Willa pulled back with a tired smile. “Let me get cleaned up and then eat something. I’m starving.”
“I’ll warm your food and make you some tea,” June offered.
“That would be wonderful.” Willa breathed thankfully.
Twenty minutes later, June sat across the kitchen table from her daughter, watching Willa eat with the focused intensity of someone who’d been too busy to remember food for most of the day.
“Was anyone hurt in the fire?” June asked.
“A few minor injuries, mostly smoke inhalation,” Willa replied between bites. “Could have been much worse if it had spread toward the residential areas.”
“Do they know how it started?” June’s brow furrowed curiously.

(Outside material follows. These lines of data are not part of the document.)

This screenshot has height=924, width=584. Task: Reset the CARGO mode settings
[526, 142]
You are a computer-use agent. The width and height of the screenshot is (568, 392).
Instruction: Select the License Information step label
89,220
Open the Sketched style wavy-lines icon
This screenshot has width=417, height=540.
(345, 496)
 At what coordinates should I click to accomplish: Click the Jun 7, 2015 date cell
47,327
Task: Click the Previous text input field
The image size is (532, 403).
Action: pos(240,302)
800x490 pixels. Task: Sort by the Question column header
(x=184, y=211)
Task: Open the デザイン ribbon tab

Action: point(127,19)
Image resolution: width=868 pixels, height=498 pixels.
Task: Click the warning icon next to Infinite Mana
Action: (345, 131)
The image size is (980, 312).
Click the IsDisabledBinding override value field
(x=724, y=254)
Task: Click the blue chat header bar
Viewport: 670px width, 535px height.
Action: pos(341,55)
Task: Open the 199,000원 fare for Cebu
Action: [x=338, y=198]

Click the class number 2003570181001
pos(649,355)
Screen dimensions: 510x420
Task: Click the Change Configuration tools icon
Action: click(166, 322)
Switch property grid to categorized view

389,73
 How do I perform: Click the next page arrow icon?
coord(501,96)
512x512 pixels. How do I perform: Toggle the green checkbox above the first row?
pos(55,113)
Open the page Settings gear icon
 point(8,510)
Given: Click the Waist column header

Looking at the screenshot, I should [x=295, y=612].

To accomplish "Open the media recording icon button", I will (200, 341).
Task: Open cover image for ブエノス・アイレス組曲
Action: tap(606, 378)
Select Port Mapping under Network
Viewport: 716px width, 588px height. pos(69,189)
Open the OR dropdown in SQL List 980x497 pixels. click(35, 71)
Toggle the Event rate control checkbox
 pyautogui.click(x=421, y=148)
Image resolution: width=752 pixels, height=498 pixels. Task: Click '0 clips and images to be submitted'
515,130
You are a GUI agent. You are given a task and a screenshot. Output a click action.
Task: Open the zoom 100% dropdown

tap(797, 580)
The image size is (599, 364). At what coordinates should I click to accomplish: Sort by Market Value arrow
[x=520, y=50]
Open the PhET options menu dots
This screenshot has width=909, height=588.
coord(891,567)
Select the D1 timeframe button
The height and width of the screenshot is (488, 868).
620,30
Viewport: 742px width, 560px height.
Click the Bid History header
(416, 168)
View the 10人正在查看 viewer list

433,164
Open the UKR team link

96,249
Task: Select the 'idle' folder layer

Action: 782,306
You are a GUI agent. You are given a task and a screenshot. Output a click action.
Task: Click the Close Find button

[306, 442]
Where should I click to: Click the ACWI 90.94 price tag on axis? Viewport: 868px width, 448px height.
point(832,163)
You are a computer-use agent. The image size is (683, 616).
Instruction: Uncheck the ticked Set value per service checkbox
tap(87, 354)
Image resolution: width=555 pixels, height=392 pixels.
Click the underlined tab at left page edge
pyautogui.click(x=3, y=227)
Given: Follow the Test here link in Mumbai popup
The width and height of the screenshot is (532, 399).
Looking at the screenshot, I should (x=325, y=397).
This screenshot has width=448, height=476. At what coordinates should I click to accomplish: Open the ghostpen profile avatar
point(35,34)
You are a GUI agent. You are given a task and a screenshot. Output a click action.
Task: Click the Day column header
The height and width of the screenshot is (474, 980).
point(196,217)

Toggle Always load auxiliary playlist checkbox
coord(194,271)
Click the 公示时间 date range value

Willa’s expression darkened slightly. “It was an illegal camper. Someone set up in the forest without permission and didn’t properly extinguish their campfire.”
“That’s terribly irresponsible.” June’s brows shot up, a shudder running through her that she had to suppress as the thought rushed through her mind?Isn’t that how the fire ten years ago was started?
“The problem is, we can’t find whoever was camping there,” Willa continued. “They vanished so we couldn’t question them. Either they evacuated when they saw the fire spreading, or...”
“Or they’re still missing,” June finished, understanding the implication.
“Exactly. We’ll have search and rescue teams out there at first light.” Willa suppressed a yawn.
They talked for a few more minutes about the response efforts and Willa’s team, but June could see exhaustion weighing heavily on her daughter’s shoulders. As Willa finished her meal, she suddenly looked up with a puzzled expression.
“Mom,” Willa said, her brow furrowed in concentration. “Have I met Director Dillinger before?”
June’s heart stuttered. “No, sweetheart, not that I know of. Why do you ask?”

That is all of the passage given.